Xah Lee's Unixism

jmfbahciv at aol.com jmfbahciv at aol.com
Fri Sep 3 06:32:40 EDT 2004


In article <opsdpdzglzpqzri1 at mjolner.upc.no>,
   "John Thingstad" <john.thingstad at chello.no> wrote:
>On Thu, 02 Sep 2004 08:35:30 GMT, Brian Inglis  
><Brian.Inglis at SystematicSW.Invalid> wrote:
>
>> On Tue, 31 Aug 2004 14:26:03 GMT in alt.folklore.computers, "John W.
>> Kennedy" <jwkenne at attglobal.net> wrote:
>>
>>> Andre Majorel wrote:
>>>> On 2004-08-31, Brian Inglis <Brian.Inglis at SystematicSW.Invalid> wrote:
>>>>
>>>>> On Tue, 31 Aug 2004 01:12:55 +0000 (UTC) in alt.folklore.computers,
>>>>> Andre Majorel <amajorel at teezer.fr> wrote:
>>>>>
>>>>>
>>>>>> On 2004-08-30, Antony Sequeira <usemyfullname at hotmail.com> wrote:
>>>>>
>>>>>>> Windows (MS) is not 'Unixism'?
>>>>>>
>>>>>> If by unixism, you mean any operating system that has a
>>>>>> hierarchical filesystem and byte stream files, yes. But that
>>>>>> would include quite a few other non-Unix operating systems,
>>>>>> including Mac OS 9, Prologue and probably everything else this
>>>>>> side of CP/M (DOS 1.x shall be deemed to be CP/M).
>>>>>
>>>>> DOS 2.x+ shall be deemed to be CP/M+!
>>>>
>>>>
>>>> Wasn't it in version 2 that they added directories and
>>>> Unix-style file handles ?
>>>
>>> Yes, and also a single-process pipe emulator.  Ever since 2.0, MS has
>>> been trying to turn MS-DOS (later, Windows) into a Unix clone.
>>
>> MS has been borrowing code from Unix to create a real OS: TCP/IP;
>> NTFS<-ffs; memory mapped files<-mmap.
>> Shame they keep trying to add their own ideas in too: that must be
>> what causes the crashes!
>>
>
>You seeem misinformed.
>Microsoft swallowed up a team from DEC.
>The were developing a operating system called PRISM.
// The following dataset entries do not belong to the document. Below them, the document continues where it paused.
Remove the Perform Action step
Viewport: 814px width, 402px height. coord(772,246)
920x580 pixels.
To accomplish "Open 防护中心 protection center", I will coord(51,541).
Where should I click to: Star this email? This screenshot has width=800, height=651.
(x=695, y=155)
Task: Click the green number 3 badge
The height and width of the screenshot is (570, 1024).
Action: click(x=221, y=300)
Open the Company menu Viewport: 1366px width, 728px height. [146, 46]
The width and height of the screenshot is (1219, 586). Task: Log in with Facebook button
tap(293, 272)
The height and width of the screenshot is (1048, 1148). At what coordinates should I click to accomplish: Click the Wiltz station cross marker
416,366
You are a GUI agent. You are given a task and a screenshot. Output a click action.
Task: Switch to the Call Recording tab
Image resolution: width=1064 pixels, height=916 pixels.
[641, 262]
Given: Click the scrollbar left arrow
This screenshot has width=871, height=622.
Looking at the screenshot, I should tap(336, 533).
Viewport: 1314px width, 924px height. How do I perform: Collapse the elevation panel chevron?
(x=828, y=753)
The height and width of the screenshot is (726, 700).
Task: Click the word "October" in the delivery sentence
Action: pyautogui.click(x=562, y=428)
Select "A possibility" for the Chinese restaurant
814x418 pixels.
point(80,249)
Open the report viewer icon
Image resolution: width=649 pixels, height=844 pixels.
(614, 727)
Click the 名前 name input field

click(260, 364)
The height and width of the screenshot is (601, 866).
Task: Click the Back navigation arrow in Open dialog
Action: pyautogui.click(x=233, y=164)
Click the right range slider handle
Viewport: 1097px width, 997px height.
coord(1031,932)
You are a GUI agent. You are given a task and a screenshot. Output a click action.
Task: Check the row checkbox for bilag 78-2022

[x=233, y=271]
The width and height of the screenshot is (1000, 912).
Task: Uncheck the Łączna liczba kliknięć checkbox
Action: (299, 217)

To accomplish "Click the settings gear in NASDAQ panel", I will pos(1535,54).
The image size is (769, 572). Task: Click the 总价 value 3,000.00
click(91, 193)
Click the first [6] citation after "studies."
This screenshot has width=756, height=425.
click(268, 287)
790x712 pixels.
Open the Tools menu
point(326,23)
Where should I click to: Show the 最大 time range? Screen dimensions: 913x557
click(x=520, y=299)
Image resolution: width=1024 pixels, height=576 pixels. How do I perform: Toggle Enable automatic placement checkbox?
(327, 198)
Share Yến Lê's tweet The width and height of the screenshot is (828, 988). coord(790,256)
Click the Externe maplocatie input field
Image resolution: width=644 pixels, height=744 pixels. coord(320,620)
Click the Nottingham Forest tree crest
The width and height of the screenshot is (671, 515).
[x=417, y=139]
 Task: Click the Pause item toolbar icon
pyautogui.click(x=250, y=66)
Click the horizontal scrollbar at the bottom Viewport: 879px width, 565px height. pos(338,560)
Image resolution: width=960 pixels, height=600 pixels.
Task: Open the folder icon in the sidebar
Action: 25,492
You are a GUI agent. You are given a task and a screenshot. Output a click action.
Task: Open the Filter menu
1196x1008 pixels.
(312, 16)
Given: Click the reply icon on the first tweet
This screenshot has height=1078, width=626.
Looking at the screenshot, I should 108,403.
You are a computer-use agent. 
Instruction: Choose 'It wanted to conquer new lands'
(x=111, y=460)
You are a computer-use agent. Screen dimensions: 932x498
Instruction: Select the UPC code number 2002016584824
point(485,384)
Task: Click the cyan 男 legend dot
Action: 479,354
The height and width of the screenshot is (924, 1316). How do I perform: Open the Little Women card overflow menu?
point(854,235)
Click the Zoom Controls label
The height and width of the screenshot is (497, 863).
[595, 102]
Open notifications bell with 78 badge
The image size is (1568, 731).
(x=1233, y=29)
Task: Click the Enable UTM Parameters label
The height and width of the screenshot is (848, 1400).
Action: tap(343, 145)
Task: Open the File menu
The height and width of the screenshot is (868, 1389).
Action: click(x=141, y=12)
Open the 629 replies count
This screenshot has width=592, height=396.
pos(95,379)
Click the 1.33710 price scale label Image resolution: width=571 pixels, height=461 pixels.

Which was Cutler's view of what VMS should be.  Assuming
he hadn't change, this would not have delivered computing
system services to users.

>When the project was cancelled they quit DEC in protest.
>These peaple had more than a 100 years of experience in developing  
>muliuser /
>mutitasking operating systems between them.

100 years total isn't much experience.

> .. The fact that the NT kernel is  
>not
>entirely stable yet really shouldn't supprise anyone. Afterall Unix has  
>messed with
>it's kernel for 30 years.

PRISM is as old as Unix...actually older.


<snip>

/BAH

Subtract a hundred and four for e-mail.